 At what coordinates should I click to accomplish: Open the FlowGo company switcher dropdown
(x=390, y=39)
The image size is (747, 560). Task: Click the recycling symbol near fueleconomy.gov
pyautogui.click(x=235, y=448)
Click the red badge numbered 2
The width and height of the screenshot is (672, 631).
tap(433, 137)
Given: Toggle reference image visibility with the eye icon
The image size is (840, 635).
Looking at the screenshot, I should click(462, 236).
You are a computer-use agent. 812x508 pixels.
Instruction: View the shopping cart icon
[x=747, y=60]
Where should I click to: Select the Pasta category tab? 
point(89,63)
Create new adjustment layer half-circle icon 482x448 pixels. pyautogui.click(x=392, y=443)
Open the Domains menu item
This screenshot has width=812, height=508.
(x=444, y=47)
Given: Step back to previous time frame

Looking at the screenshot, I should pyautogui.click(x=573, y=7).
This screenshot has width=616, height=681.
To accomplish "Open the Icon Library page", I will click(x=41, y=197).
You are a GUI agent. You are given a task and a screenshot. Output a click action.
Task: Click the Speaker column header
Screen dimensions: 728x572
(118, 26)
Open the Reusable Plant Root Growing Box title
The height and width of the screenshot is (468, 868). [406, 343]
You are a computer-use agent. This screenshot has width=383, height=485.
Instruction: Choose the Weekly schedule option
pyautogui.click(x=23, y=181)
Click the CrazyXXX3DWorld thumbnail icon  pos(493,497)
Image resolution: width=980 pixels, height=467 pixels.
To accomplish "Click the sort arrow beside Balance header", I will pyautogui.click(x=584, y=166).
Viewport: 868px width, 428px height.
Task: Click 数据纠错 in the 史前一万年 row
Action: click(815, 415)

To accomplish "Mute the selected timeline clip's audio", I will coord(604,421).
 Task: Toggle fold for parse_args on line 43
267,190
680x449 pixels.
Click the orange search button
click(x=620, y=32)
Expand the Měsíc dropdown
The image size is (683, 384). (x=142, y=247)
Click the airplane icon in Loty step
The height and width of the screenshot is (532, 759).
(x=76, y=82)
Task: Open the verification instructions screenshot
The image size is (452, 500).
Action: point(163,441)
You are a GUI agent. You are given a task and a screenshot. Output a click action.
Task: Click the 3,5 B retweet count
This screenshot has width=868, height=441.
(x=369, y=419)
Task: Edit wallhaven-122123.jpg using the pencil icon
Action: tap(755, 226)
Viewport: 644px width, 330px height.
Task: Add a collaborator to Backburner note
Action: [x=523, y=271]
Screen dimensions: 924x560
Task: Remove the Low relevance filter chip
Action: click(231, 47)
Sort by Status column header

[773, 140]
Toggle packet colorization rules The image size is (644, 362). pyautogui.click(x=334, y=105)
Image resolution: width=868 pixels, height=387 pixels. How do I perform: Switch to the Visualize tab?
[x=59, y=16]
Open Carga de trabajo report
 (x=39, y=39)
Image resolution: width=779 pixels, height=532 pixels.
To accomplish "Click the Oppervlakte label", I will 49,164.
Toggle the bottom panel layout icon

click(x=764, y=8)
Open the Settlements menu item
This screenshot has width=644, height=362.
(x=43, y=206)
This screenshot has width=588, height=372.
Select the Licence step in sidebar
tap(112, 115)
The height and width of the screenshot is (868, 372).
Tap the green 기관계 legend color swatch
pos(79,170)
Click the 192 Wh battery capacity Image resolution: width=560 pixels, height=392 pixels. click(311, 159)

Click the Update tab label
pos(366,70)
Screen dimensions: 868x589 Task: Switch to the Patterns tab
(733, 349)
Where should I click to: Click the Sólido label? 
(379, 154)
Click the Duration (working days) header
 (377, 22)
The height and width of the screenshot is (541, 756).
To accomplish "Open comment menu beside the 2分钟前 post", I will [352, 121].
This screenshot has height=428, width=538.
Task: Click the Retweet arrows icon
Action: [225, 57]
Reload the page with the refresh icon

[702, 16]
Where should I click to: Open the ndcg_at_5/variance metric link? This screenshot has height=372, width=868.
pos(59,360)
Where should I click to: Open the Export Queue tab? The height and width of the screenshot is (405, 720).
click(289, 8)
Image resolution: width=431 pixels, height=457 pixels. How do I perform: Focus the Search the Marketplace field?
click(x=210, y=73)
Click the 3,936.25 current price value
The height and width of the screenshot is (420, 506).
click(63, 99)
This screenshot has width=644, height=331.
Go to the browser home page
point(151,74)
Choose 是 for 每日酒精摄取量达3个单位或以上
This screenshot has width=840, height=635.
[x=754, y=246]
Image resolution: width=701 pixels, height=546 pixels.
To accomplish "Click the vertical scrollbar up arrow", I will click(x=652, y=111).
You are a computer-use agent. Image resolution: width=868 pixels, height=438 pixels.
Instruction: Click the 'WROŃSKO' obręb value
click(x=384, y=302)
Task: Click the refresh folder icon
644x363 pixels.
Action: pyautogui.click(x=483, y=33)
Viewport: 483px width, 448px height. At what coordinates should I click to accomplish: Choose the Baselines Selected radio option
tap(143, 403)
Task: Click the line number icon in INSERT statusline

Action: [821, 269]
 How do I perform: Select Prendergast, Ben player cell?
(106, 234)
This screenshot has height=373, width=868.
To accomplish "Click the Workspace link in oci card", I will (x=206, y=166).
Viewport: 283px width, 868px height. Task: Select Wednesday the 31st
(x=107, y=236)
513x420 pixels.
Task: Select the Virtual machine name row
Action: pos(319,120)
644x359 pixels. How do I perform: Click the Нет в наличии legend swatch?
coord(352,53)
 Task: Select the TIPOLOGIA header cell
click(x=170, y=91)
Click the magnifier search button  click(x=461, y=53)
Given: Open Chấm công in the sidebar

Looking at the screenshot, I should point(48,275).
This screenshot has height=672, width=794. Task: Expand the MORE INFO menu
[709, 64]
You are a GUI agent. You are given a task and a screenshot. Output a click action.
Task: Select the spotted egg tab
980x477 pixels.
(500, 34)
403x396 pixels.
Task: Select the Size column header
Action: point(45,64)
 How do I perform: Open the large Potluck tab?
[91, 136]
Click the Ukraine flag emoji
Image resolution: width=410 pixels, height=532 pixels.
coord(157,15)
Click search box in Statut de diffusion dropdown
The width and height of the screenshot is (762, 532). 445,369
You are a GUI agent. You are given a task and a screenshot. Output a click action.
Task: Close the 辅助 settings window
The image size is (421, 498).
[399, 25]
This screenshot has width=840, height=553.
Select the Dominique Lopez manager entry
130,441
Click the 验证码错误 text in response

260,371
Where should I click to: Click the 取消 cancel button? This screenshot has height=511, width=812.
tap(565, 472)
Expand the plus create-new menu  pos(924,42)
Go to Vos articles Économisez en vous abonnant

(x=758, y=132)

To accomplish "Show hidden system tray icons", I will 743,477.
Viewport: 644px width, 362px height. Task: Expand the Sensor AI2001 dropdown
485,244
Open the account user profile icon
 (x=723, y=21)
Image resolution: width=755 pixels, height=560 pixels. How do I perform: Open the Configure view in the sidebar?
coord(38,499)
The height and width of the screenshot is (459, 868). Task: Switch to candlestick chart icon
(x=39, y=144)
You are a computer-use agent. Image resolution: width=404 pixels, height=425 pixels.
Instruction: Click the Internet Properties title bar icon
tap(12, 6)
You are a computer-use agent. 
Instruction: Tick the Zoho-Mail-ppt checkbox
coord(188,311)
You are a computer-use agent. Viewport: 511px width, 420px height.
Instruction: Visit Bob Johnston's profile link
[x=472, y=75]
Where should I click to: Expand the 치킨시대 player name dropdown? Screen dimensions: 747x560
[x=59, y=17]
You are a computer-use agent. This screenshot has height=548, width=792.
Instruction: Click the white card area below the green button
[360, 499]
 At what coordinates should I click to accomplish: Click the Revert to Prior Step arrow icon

- - -

* Task to carry out: Which lines in the data above hold the string "agent"? Show each one.

* Answer area:
You are a computer-use agent. 812x508 pixels.
You are a GUI agent. You are given a task and a screenshot. Output a click action.
You are a computer-use agent. This screenshot has width=383, height=485.
You are a GUI agent. You are given a task and a screenshot. Output a click action.
You are a computer-use agent. Image resolution: width=868 pixels, height=438 pixels.
You are a GUI agent. You are given a task and a screenshot. Output a click action.
You are a GUI agent. You are given a task and a screenshot. Output a click action.
You are a computer-use agent. Image resolution: width=404 pixels, height=425 pixels.
You are a computer-use agent. 
You are a computer-use agent. Viewport: 511px width, 420px height.
You are a computer-use agent. This screenshot has height=548, width=792.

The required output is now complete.